The reason why you can't select 4.2.1 as "Affects Version" is that we're generally only accepting reports against recent Spring Framework maintenance releases. In your case, it'd be great if you could double-check against 4.2.8, just in case the behavior happens to be different there.

spring-projects-issues commented 7 years ago

Harshal Vora commented

I will do that and post it here in the next couple of days.

spring-projects-issues commented 7 years ago

Rossen Stoyanchev commented

This is probably related to the fact that the Servlet async request support does not provide a notification when a connection is closed from the other side.

When using Spring's WebSocket messaging support which includes SockJS fallbacks to HTTP-based transports (including SSE) we send a periodic server-to-client heartbeat to ensure proxies do not think the connection is hung. Furthermore when using STOMP over WebSocket, there are bi-directional heartbeats every 10 seconds by default. Typically when a connection is closed from one side, a heartbeat will fail to write at which point we close the connection pro-actively. So that mitigates the problem.

You could try sending empty data periodically if no other data has been sent. Other than that you can consider Spring's WebSocket messaging support which provides more options and supports a wider range of browsers.

spring-projects-issues commented 7 years ago

Harshal Vora commented

Hi Rossen,

I understand that there is no way to determine when the client goes down as there is no notification. For this purpose we do send continuous heartbeat from the server to the client at the application layer and expect the server to fail when it cannot send data to the client and thus call the onComplete method provided by sseEmitter.

As mentioned earlier, when both client and server are within the same LAN (for ex. both on my office network OR both on my production network) and if the client is killed, server will fail while sending the next heartbeat.

But when client and server are on different LAN's (for ex. my home network and office test network OR my office network and my production network) and if the client is killed, then the server keeps sending these heartbeats and never fails. SSE thread keeps running.

Since we have tested this across combination of different networks we are fairly confident that the difference in behaviour has nothing to do with the firewall or any other network settings of the environment.

The only difference that we have observed at the TCP level is that there is no Reset packet when the client and the server are on a different LAN

spring-projects-issues commented 7 years ago

Rossen Stoyanchev commented

hi sorry for the slow response. Thanks for the extra detail.

The one difference with STOMP over WebSocket is that the heartbeat is bi-directional in which case the server will close the connection if the client does not send a heartbeat.

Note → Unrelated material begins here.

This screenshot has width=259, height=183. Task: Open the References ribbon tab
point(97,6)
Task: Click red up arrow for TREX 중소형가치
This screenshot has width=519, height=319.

When running with SockJS fallbacks, for HTTP streaming or polling (including an EvenSource-based transport) naturally the client needs to send heartbeats in a separate connection over HTTP POST. That's all done transparently for the application which always uses a WebSocket API even when HTTP fallbacks may be used underneath.

Short of doing something similar in your application with the client also sending periodic heartbeats to the server, I am not sure what else can be done.